July 2008 may be looked upon as a study in contrasts. On the one hand, it was the month that Congress and the White House put aside their differences to enact sweeping legislation aimed at stemming off foreclosures and propping up Fannie Mae and Freddie Mac.
And then there's the bloodletting on the ground.
In July, the rate of foreclosures in California was estimated at a staggering 1,300 per business day. That's triple the estimate from a year ago. California's foreclosure rate was up 22.5% from June 2008.
The most depressing news: Notices of Trustee's Sale are recording at a rate of 97% of Notices of Default.

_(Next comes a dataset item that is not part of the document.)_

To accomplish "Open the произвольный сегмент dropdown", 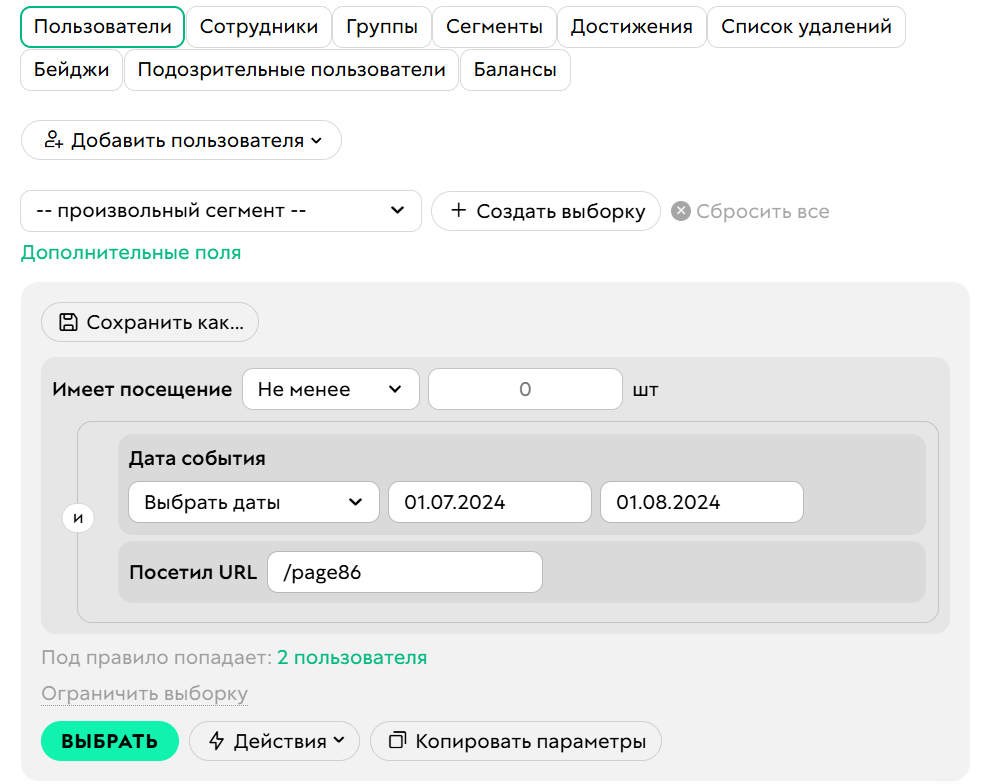I will pos(220,211).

Under normal circumstances, this figure would be at or below 50%. This means that nearly all homeowners who go into default will end up losing their home at auction.

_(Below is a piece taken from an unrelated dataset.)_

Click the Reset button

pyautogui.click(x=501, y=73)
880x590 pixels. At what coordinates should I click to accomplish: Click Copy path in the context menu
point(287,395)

Speaking of auctions, lenders are taking back over 96% of properties put up for auction, despite opening bids that cut up to 40% off a property's current value.
In a move to clear its backlog of REOs, Fannie Mae is opening offices in California and Florida and considering bulk sales to distressed asset investors.
So these contrasting events beg the question: when are lenders going to start working with homeowners to turn these junk loans into more stable, performing loans?
With the new rules enacted last month, a loan servicer can modify a loan without risking an investor lawsuit, as long as the net present value of the modified loan exceeds the value of the loan as a foreclosure.

Wow, I heard on the news yesterday that California is the state with the most foreclosures.